*Study text*.
◆ ◆ ◆ ◆

I never really "got" what the big deal about Elvis was growing up. I enjoyed his songs to a degree. My parents weren't major fans, though they did have one of his gospel 8-tracs, which they rarely listened to. Maybe it was because he died 2 months before I was born that I didn't appreciate him as I should.
Fastforward to 7 years ago C's father passed away of cancer. During the preparations for his dads funeral on what songs would be played, C's aunt told him that his dad would probably appreciate it if we played Elvis' American Trilogy song. This is basiclly the mixture of Dixieland, and Glory Halleluah. We were a little taken back as this was a piece of him we both didn't know. There was not a dry eye in that chapel when we played that song. It trully represented everything C's dad was and is. That was when I finally got what it was about Elvis. I of course can never keep dry eyes when I hear that song now.

◆ ◆ ◆ ◆

*Data extract*.
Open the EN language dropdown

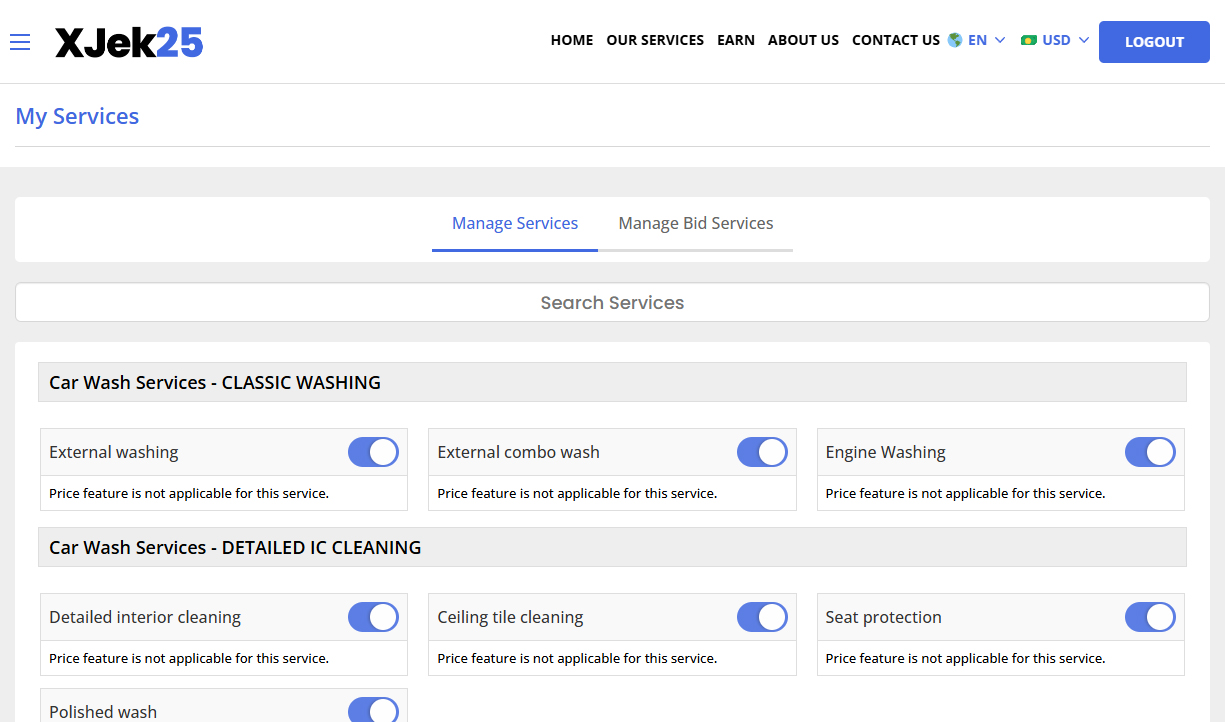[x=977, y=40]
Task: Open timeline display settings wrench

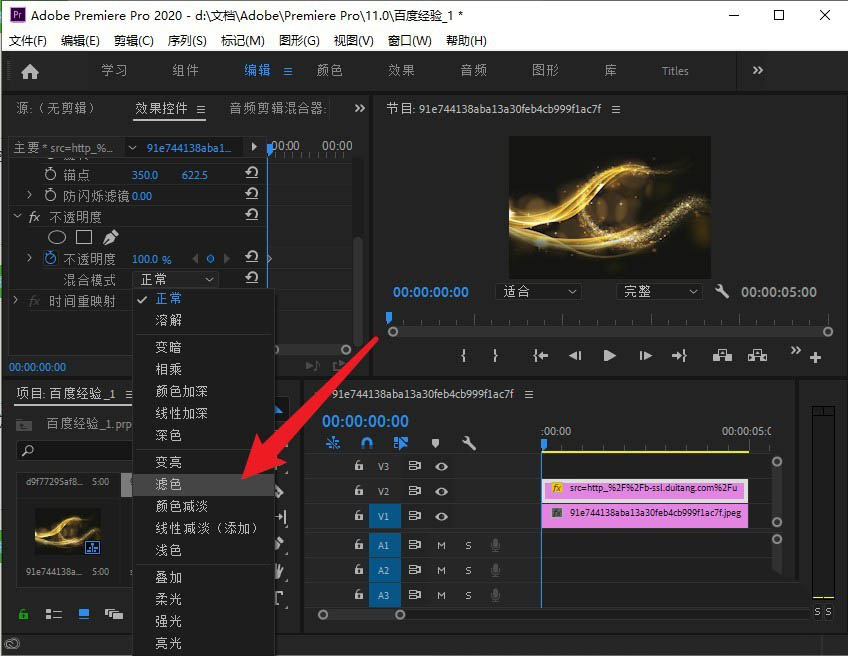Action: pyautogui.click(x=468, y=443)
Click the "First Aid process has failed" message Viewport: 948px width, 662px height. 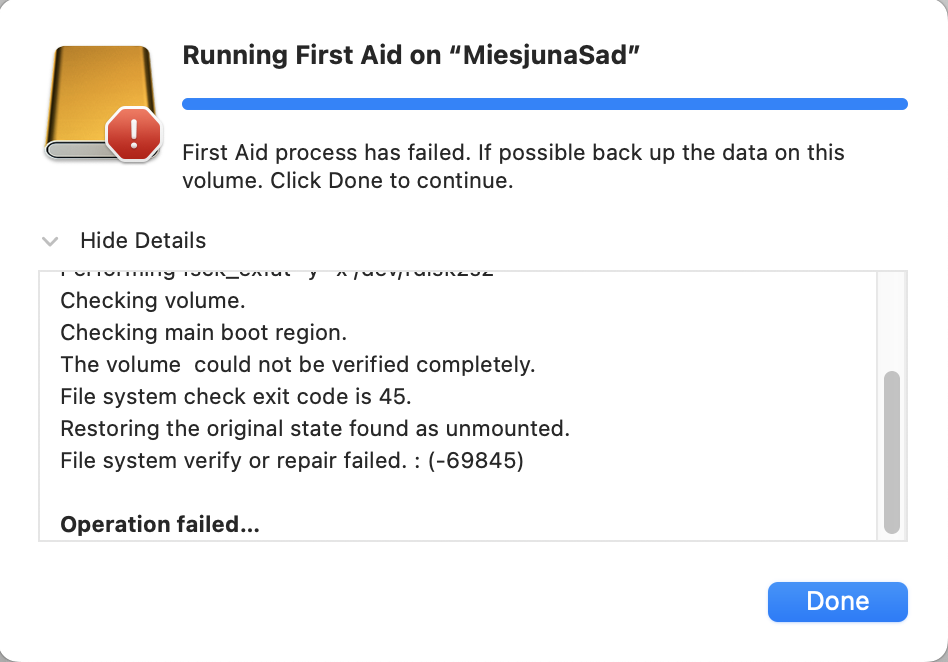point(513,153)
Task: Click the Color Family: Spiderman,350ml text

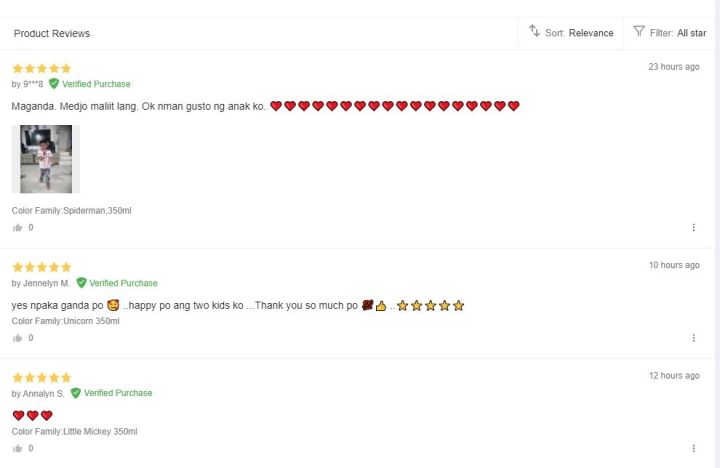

◆ ◆ ◆ ◆

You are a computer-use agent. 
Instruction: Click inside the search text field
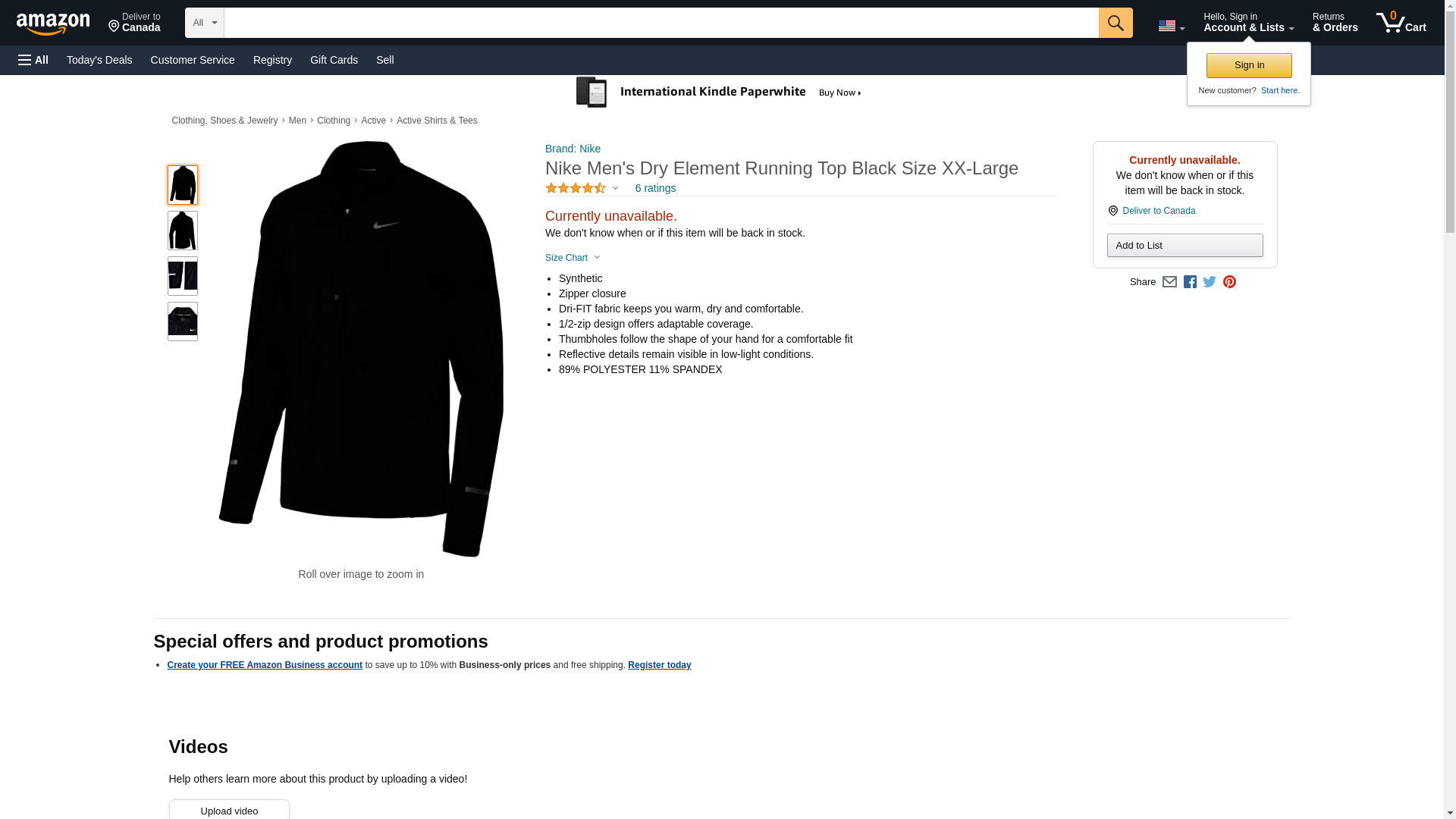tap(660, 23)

◆ ◆ ◆ ◆

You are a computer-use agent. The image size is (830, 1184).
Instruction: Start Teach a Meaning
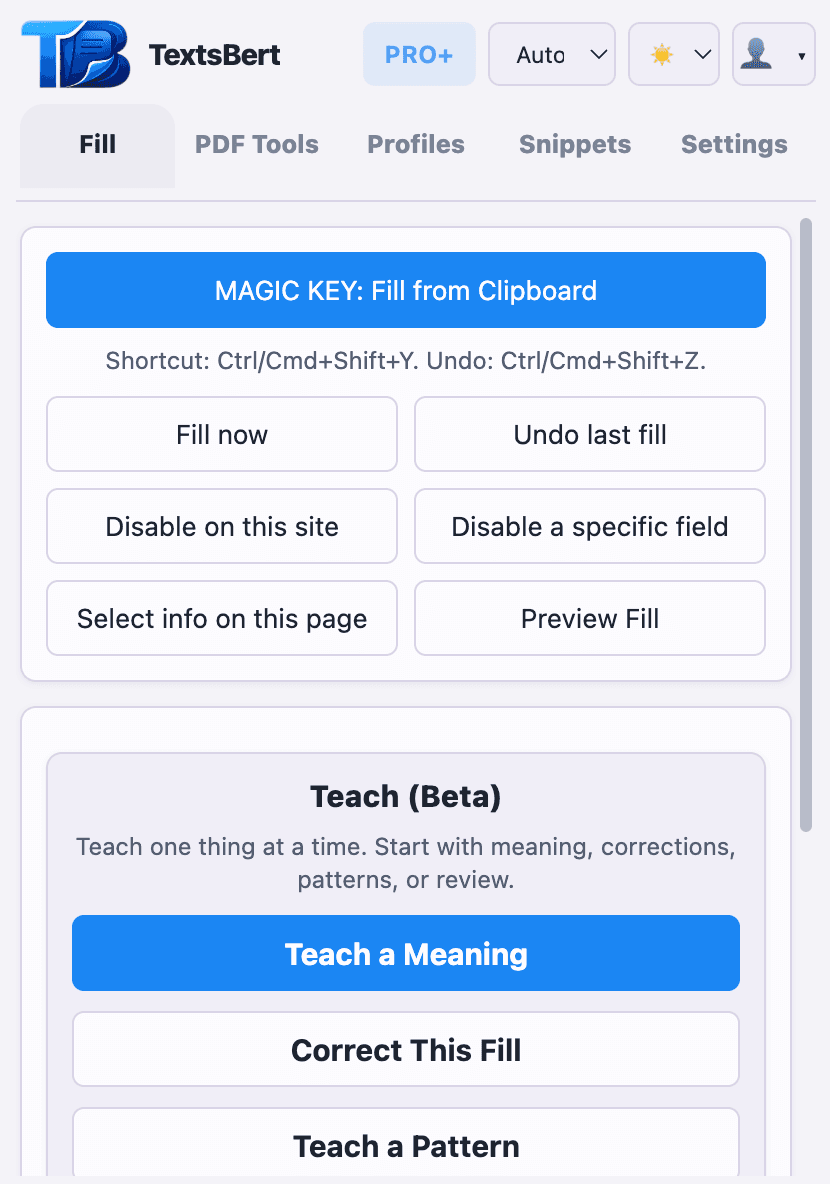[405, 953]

◆ ◆ ◆ ◆

*What this exercise asks*.
a – Decide whether each statement agrees with the Elvis passage, and back each yes or no with the deciding words quoted from it. (i) The narrator's parents owned a gospel recording by Elvis. (ii) Elvis died two months after the narrator was born. (iii) C's mother suggested playing the American Trilogy song at the funeral.
b – In the Elvis passage, what did C's father die of?
c – Write a few more sentences that carry the Elvis passage on from its final sentence.
The three blocks of lines have nothing to do with the Elvis passage.

*Answers to each task*.
a –
(i) Yes: "they did have one of his gospel 8-tracs"
(ii) No: "he died 2 months before I was born"
(iii) No: "C's aunt told him that his dad would probably appreciate it if we played Elvis' American Trilogy song"

b – Cancer.

c –
I try really hard to keep C's dads memory alive with the boys. He was so proud of his first grand son that when I was pregnant with Gameboy, he told his own son to get out of his way cause he was blocking him from seeing his grandson, who yes was still inside my belly. So I try to always include him in our prayers at night and recall what I can my own stories of him to the boys.
They were playing an Elvis tribute on PBS tonight where they incorporated the original tapes of Elvis' concerts with his original band playing live along with him. They did an awesome job of it and we really encouraged the kids to listen to Elvis and hopefully hear Grandpa Waynes song. I want them to know and remember their grandfather any way I can. I know I can't give them grandpa but I can bring them pieces of him through music, memories, and prayer. I know he's watching over them now and will be hopefully forever.